▶ [Prompt]: Reproduce only the lines of the material below that start at the line containing "Task: Click the vertical scrollbar down arrow" and stop at the line containing "The height and width of the screenshot is (952, 1234).". Keep both end lines.

▶ [Provided data]:
'''

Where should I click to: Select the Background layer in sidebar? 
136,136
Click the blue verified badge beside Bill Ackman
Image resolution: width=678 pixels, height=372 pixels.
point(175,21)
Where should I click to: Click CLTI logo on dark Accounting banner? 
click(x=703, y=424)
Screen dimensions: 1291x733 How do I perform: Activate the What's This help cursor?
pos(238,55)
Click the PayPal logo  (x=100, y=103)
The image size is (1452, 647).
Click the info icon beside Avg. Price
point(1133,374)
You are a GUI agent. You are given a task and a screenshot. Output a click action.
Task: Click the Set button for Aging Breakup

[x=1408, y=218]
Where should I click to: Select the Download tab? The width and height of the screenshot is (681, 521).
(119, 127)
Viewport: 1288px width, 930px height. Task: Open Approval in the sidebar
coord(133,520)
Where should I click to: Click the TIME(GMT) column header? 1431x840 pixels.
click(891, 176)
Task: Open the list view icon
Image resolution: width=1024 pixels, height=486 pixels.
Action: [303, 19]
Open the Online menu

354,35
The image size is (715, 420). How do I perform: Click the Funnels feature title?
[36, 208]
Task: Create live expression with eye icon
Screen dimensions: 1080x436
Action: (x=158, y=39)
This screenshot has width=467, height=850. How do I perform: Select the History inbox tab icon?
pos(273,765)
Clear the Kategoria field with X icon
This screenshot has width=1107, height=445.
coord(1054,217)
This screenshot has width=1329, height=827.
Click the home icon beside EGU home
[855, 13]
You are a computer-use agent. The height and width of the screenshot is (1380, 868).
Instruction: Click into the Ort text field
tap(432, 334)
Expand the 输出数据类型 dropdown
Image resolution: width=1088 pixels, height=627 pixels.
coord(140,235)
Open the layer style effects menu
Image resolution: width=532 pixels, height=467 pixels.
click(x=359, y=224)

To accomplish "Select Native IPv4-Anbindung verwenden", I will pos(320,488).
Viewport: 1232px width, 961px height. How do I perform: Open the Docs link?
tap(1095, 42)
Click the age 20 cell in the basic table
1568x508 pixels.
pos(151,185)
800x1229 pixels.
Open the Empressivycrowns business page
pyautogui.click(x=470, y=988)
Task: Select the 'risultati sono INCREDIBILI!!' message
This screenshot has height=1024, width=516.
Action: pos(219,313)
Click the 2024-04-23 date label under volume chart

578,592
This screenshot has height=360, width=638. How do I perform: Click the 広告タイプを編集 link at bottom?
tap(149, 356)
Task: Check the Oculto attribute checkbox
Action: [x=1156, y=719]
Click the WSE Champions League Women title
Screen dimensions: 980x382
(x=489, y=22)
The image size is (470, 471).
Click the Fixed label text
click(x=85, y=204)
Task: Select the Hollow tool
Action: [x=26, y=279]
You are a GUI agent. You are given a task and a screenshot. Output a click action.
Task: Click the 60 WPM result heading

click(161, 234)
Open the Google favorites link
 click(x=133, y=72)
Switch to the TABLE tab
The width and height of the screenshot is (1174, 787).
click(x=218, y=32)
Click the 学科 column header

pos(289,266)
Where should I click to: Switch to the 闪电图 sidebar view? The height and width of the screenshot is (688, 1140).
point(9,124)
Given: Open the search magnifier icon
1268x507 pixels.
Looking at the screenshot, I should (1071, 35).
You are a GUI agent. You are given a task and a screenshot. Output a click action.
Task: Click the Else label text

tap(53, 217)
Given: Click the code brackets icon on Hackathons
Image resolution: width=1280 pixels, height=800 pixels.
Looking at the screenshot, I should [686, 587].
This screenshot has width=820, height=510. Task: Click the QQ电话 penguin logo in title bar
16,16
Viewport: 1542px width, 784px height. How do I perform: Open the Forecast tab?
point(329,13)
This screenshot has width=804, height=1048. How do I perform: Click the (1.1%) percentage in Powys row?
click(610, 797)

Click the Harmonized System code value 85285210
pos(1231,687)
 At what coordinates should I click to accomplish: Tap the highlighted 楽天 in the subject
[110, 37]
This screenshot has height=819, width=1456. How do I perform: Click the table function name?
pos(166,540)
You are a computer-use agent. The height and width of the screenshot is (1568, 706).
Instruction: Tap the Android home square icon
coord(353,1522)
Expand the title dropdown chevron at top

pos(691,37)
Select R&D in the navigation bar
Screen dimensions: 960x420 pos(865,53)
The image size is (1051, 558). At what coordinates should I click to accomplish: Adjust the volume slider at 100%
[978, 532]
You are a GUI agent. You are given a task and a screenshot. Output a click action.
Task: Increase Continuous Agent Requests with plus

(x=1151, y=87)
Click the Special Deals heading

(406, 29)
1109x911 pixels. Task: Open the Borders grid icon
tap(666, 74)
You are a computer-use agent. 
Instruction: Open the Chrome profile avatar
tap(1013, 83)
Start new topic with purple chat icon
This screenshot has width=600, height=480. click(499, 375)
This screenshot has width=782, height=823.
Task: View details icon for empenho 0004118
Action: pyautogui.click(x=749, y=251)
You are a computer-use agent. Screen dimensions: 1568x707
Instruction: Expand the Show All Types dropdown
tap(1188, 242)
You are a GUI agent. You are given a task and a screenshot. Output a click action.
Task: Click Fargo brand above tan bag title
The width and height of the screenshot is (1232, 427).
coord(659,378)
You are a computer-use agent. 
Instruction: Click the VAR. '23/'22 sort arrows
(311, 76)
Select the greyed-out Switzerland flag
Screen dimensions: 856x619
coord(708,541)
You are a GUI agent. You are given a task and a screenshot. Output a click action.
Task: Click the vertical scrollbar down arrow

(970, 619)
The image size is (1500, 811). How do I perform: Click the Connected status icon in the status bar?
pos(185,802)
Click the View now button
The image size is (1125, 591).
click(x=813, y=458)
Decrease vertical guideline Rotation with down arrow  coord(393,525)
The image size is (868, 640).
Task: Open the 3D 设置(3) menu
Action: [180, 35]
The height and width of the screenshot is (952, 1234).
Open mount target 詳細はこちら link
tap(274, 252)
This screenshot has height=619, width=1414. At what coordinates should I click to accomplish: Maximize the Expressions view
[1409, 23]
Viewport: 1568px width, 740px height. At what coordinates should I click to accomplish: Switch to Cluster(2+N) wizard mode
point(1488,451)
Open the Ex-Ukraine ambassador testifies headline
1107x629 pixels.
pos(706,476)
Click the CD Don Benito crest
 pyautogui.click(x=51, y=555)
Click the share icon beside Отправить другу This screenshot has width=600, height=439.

'''

▶ [Solution to this problem]:
Task: Click the vertical scrollbar down arrow

(970, 619)
The image size is (1500, 811). How do I perform: Click the Connected status icon in the status bar?
pos(185,802)
Click the View now button
The image size is (1125, 591).
click(x=813, y=458)
Decrease vertical guideline Rotation with down arrow  coord(393,525)
The image size is (868, 640).
Task: Open the 3D 设置(3) menu
Action: [180, 35]
The height and width of the screenshot is (952, 1234).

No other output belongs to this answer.